VelOT includes a benchmarking framework for comparing velocity methods:

```python
from velot.benchmark import BenchmarkTimer, save_benchmark

timer = BenchmarkTimer()

with timer("velocity"):
    velot.tl.velocity(adata)

with timer("evaluate"):
    results = velot.metrics.summary(adata, cluster_edges=edges)

save_benchmark(results, timer, model_name="velot", dataset_name="pancreas")
```

```python
# Compare across methods and datasets
from velot.benchmark import benchmark_dotplot
benchmark_dotplot("benchmark_results")
```

## Built-in Datasets

```python
# Real datasets (via scVelo)
adata = velot.datasets.pancreas()
adata = velot.datasets.erythroid()
adata = velot.datasets.dentategyrus()

# Synthetic datasets
adata = velot.datasets.synthetic_linear(densities=[200, 200, 200])
adata = velot.datasets.synthetic_bifurcation()
adata = velot.datasets.synthetic_cycle()
```

## Documentation

Full API documentation: [velot.readthedocs.io](https://velot.readthedocs.io)
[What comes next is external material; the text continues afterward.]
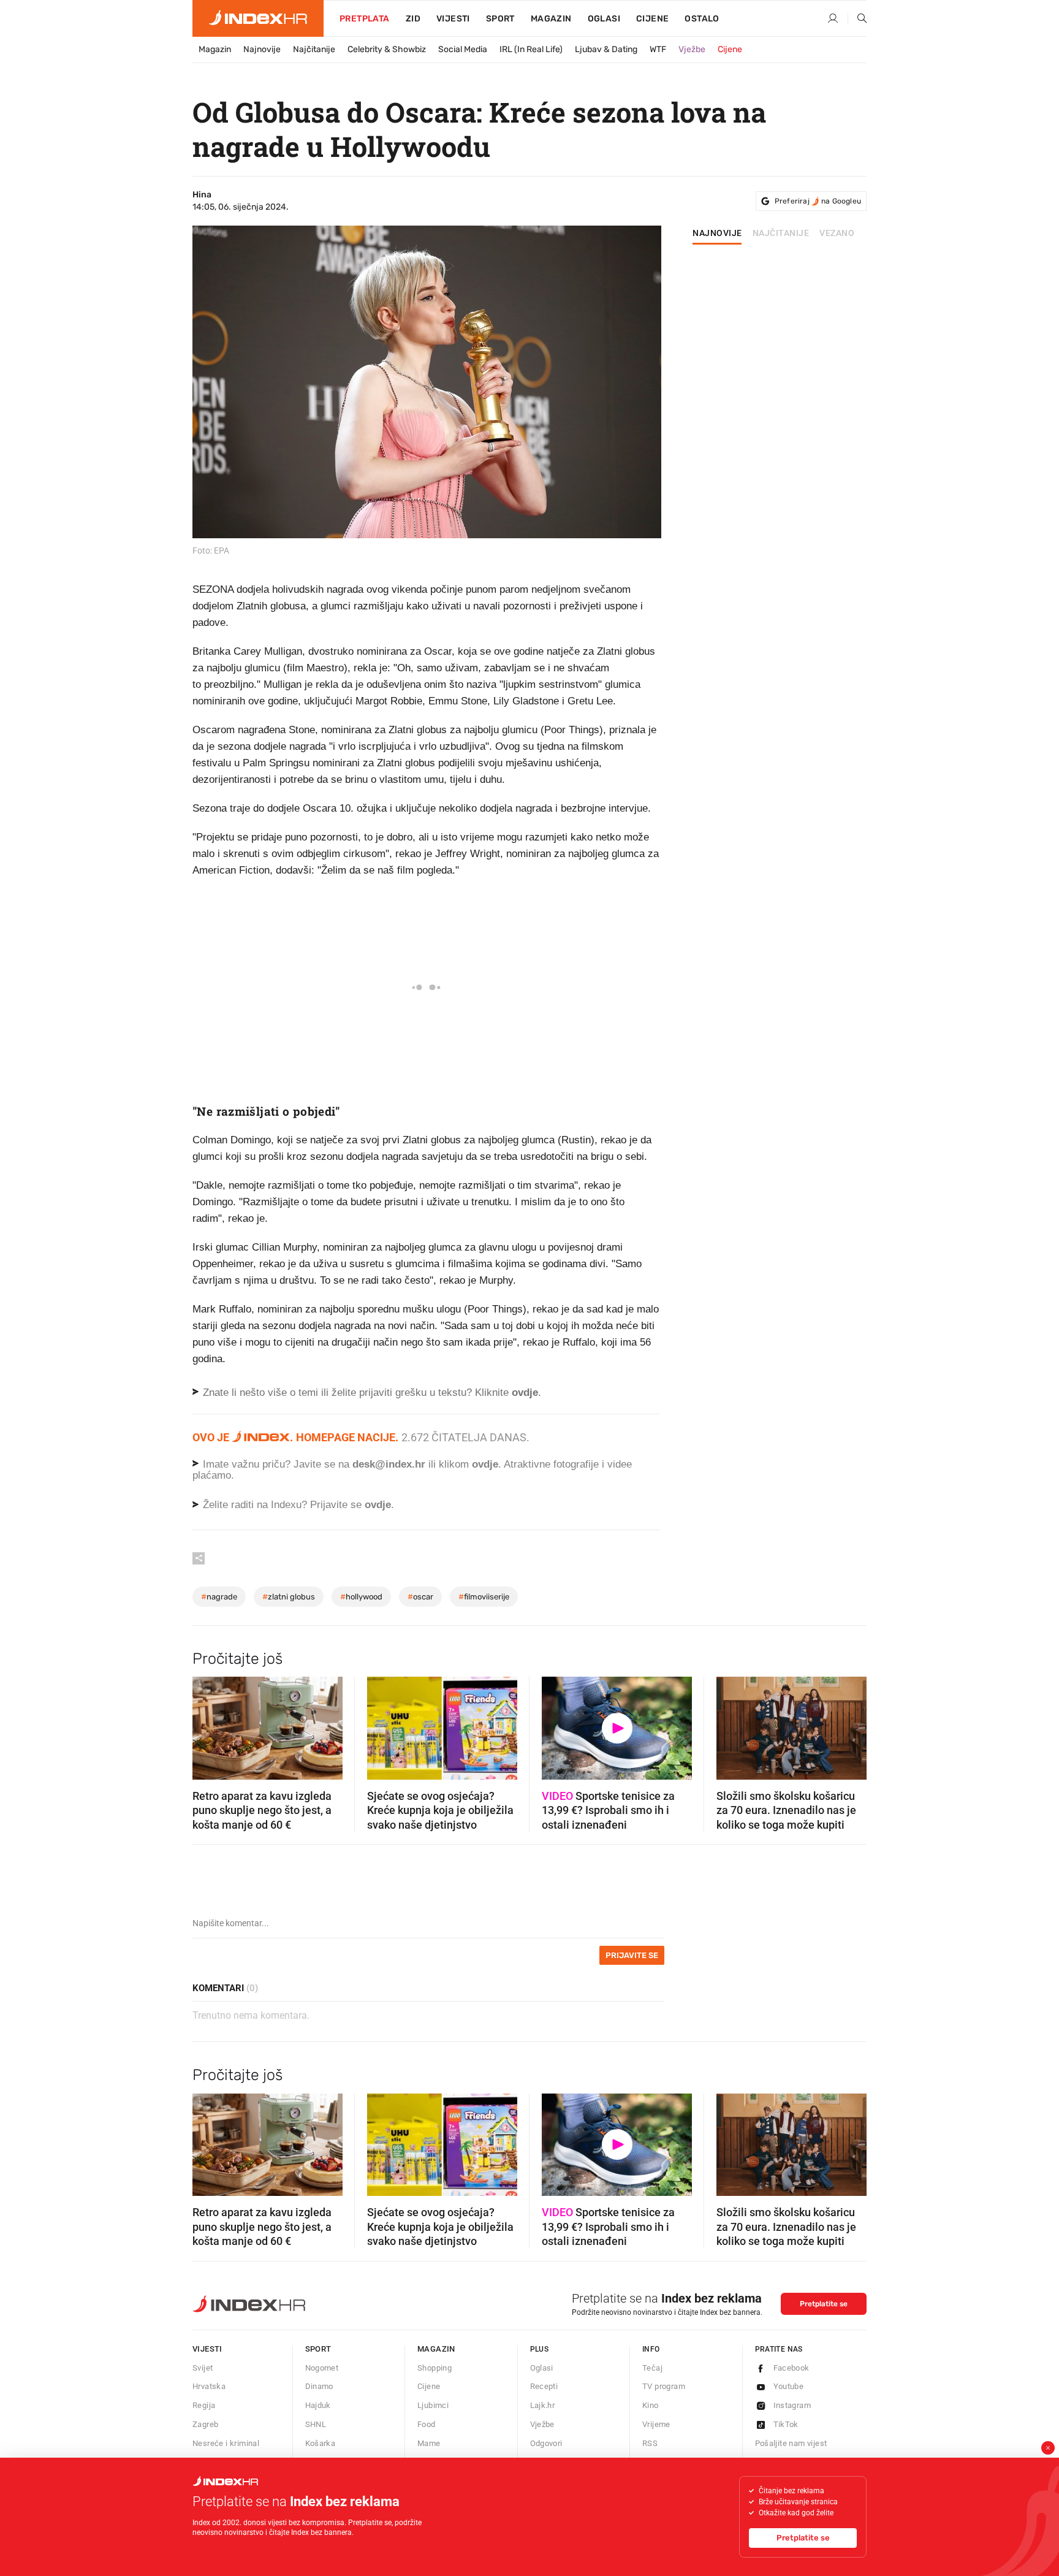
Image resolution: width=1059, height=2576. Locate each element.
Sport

For the detailed mathematical methodology, see the
[Methods section](https://velot.readthedocs.io/en/latest/methodology.html)
of the documentation or the accompanying paper.

## Reproducibility

Scripts to reproduce all figures and benchmarks from the paper are in
the [`article/`](article/) directory:

```bash
# Reproduce a specific dataset analysis
python article/real_pancreas_dataset.py

# Reproduce benchmark results
python article/benchmark/real/pancreas_velot.py
python article/benchmark/real/pancreas_scvelo_dynamic.py

# Generate benchmark figures
jupyter notebook article/benchmark/benchmark_figures.ipynb
```

## Citation

If you use VelOT in your research, please cite:

```bibtex
@article{velot2026,
  title   = {VelOT: kinetic-free RNA velocity inference via optimal transport,
             flow-field smoothing, and VAMP coarse-graining of cellular dynamics},
  author  = {Rincon de la Rosa, Lucas},
  journal = {bioRxiv},
  year    = {2026},
  doi     = {10.1101/2026.XX.XX.XXXXXX}
}
```

## License

VelOT is released under the [MIT License](LICENSE).

> **Note on torch**: Not listed in dependencies since it requires
> platform-specific installation (CUDA version). Users install it
> separately before installing VelOT. An import-time error in `tl.py`
> already catches this if torch is missing.